The Museum poster about the German soldiers imprisoned at Dachau, shown in the photo above, does not give the slightest hint that these prisoners were denied their rights as POWs under the Geneva Convention. German soldiers had been designated "Disarmed Enemy Forces" in March 1945 by General Dwight D. Eisenhower, so that America would not have to follow the Geneva Convention.
The Memorial Sites at Buchenwald and Sachsenhausen both have a second museum which tells about how badly the German inmates in the Soviet special camps were treated after the war, but at Dachau, there is only one small poster in the Museum which mentions that German soldiers were imprisoned there. After the fall of Communism in 1989, the Russians revealed the location of the graves of the German POWs who died at Buchenwald and Sachsenhausen, but there is no mention of what happened to the bodies of the German soldiers who died during the three years that they were imprisoned at Dachau.
The last thing on the tour of the Dachau Memorial Site is the graves of ashes that are north of the Baracke X building and hidden in the nearby woods. These are not mass graves, as some tourists believe, but rather the places where the ashes of the prisoners were buried. One of these graves of ashes has a Jewish Menorah and another has a Christian cross, although the bodies of Christians and Jews were not burned separately.
At first the ashes were put into clay urns and sent to the family of the deceased in exchange for a small fee.

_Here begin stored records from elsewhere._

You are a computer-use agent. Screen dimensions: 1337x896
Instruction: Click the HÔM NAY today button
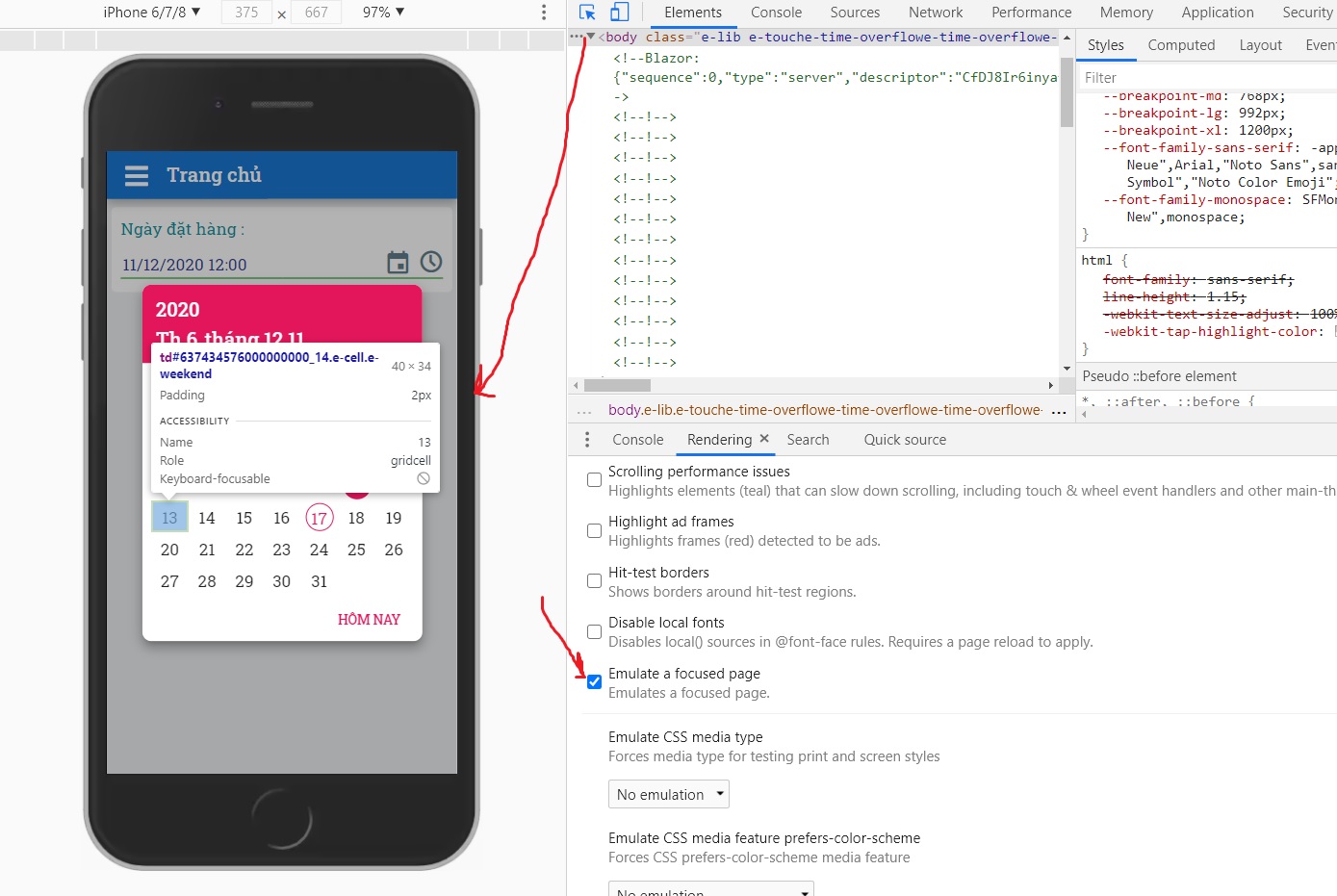369,619
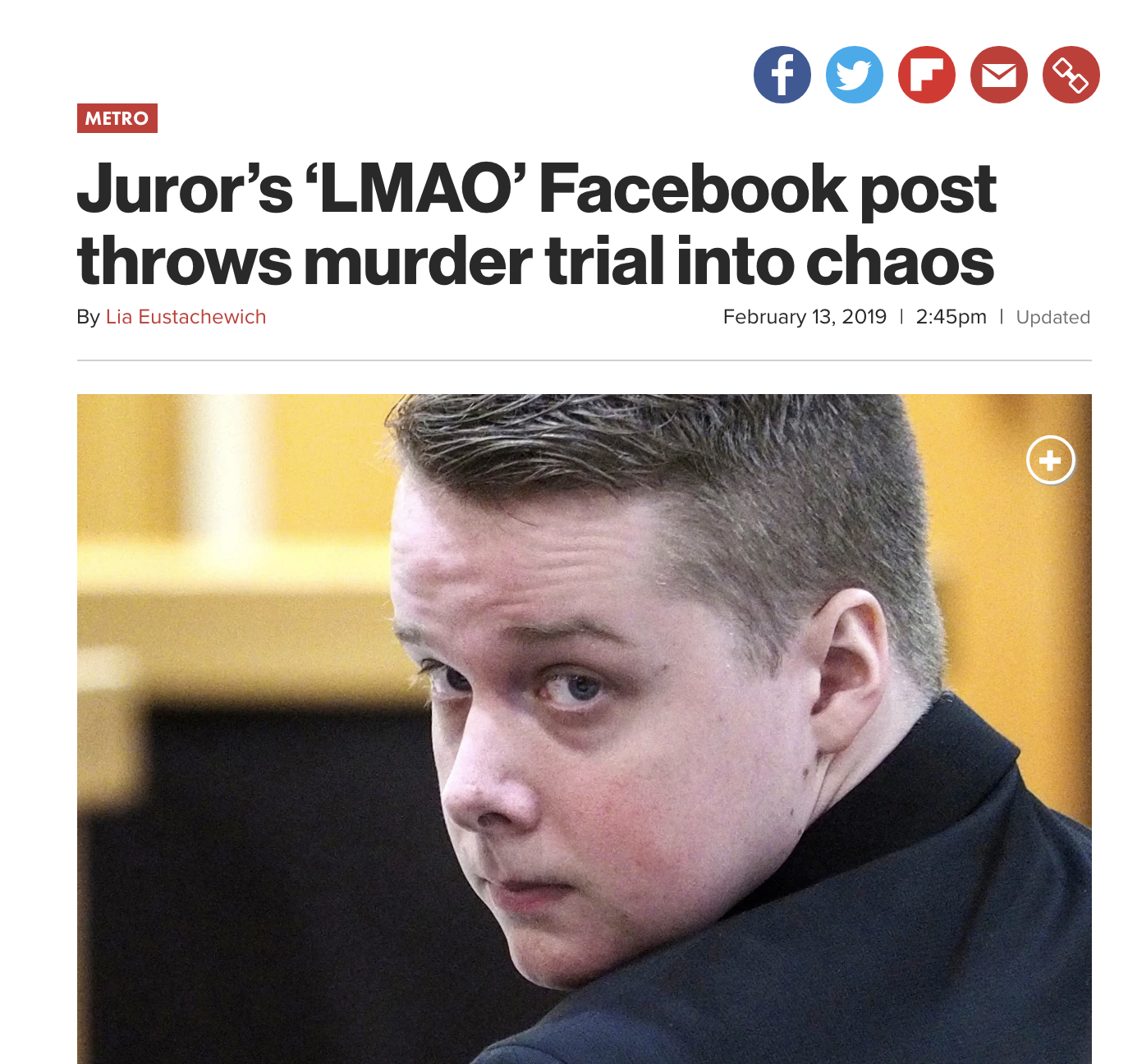Click the article headline text
This screenshot has width=1128, height=1064.
pyautogui.click(x=537, y=224)
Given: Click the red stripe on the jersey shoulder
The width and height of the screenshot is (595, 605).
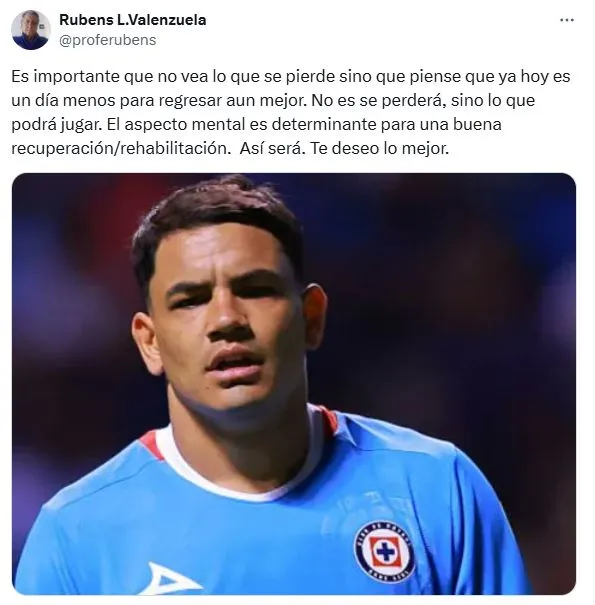Looking at the screenshot, I should coord(152,445).
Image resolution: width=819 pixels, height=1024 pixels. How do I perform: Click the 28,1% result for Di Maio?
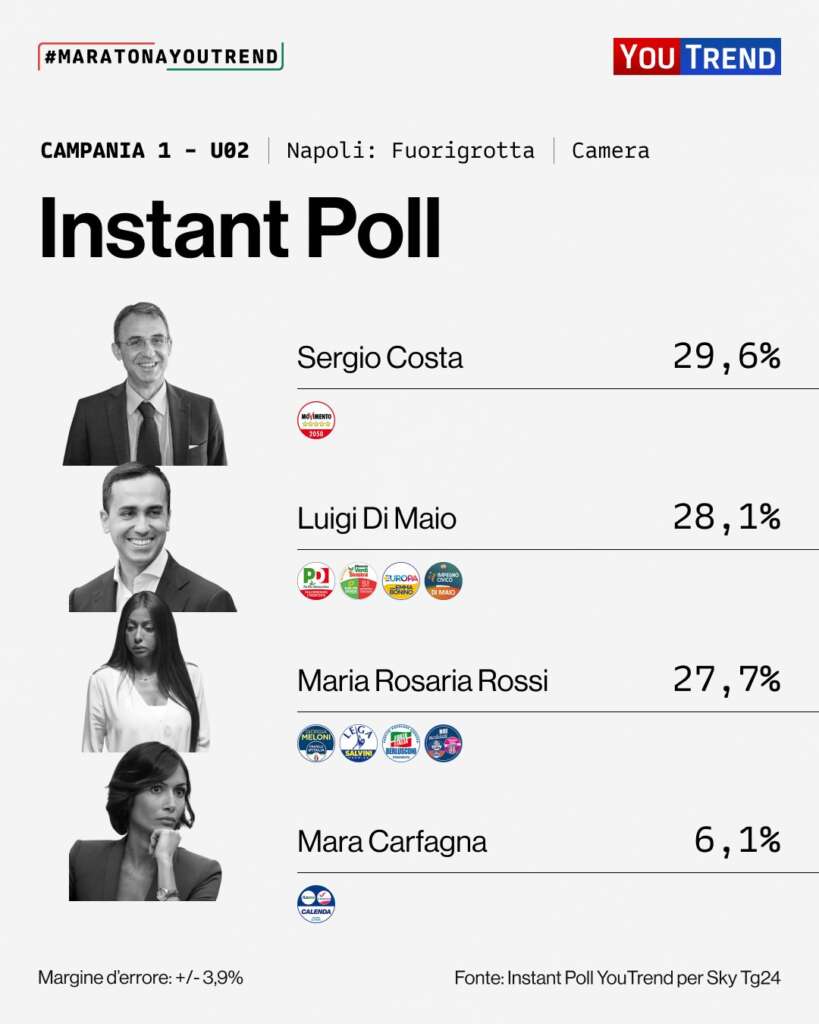(x=726, y=518)
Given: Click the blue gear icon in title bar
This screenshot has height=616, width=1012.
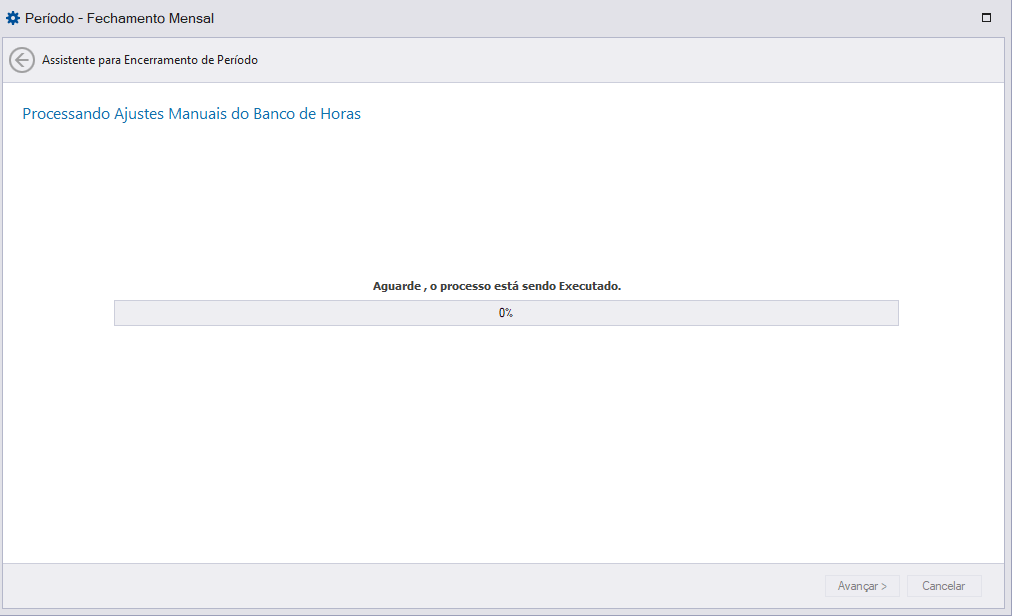Looking at the screenshot, I should point(12,18).
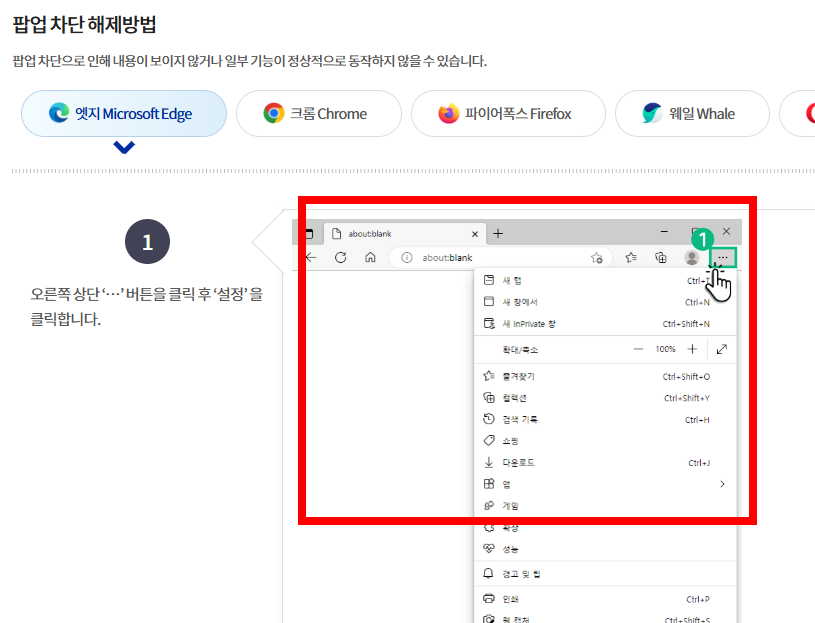Select the 크롬 Chrome browser option

coord(318,113)
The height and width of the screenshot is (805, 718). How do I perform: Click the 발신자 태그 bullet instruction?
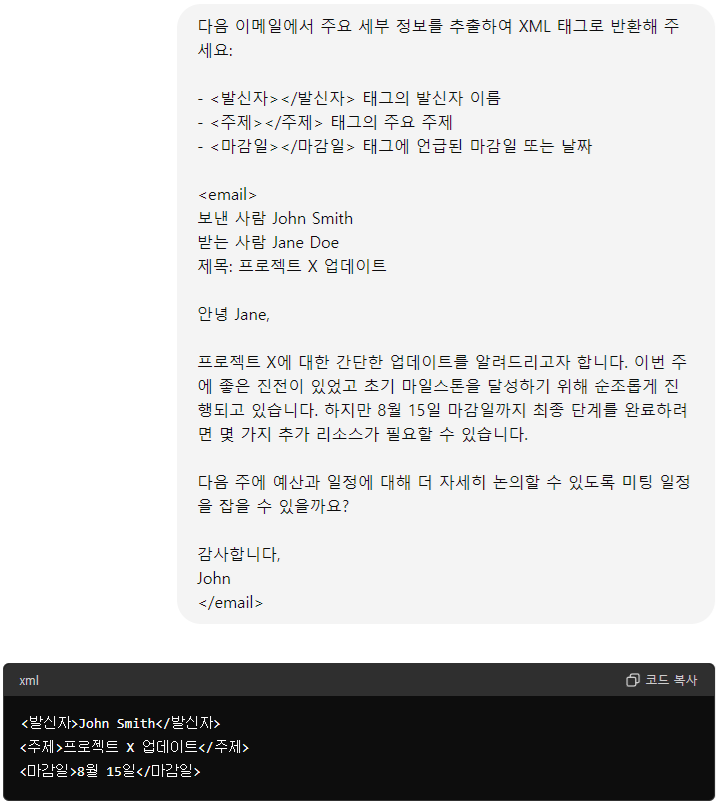click(x=349, y=98)
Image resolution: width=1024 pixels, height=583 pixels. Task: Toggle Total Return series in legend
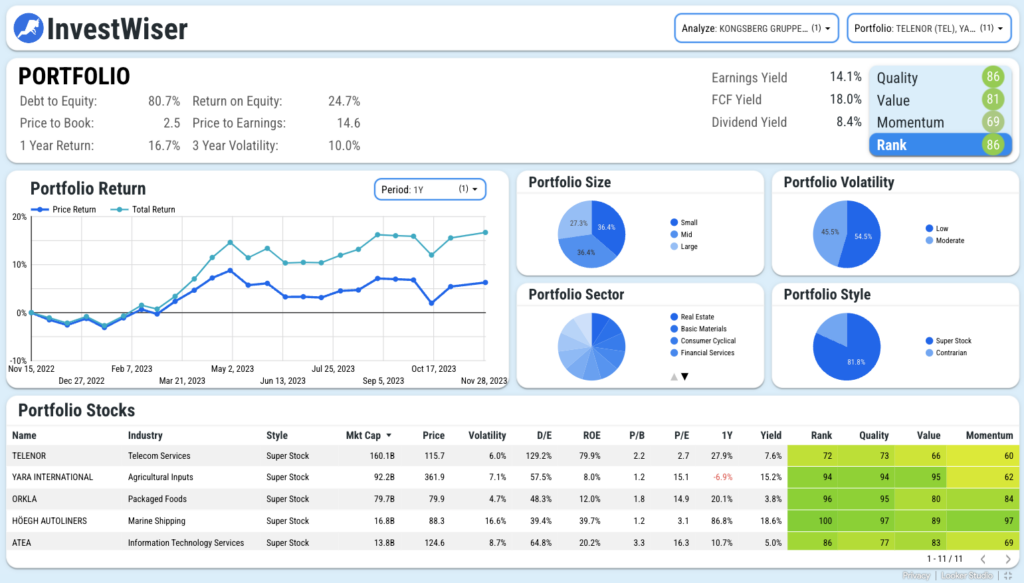pyautogui.click(x=143, y=210)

Other memorial sites at Buchenwald and Natzweiler show these urns, but there are none displayed at Dachau, although red clay urns were found by the American liberators.
The first photo below shows the grave of thousands of unknown prisoners that is directly behind the Baracke X building. The second photo below shows another grave that is in the woods to the right of the Baracke X building as you are facing it.
Curiously, there are no graves or ash pits where the bodies of German soldiers, who may have died in the War Crimes Enclosure No. 1 at Dachau, were buried.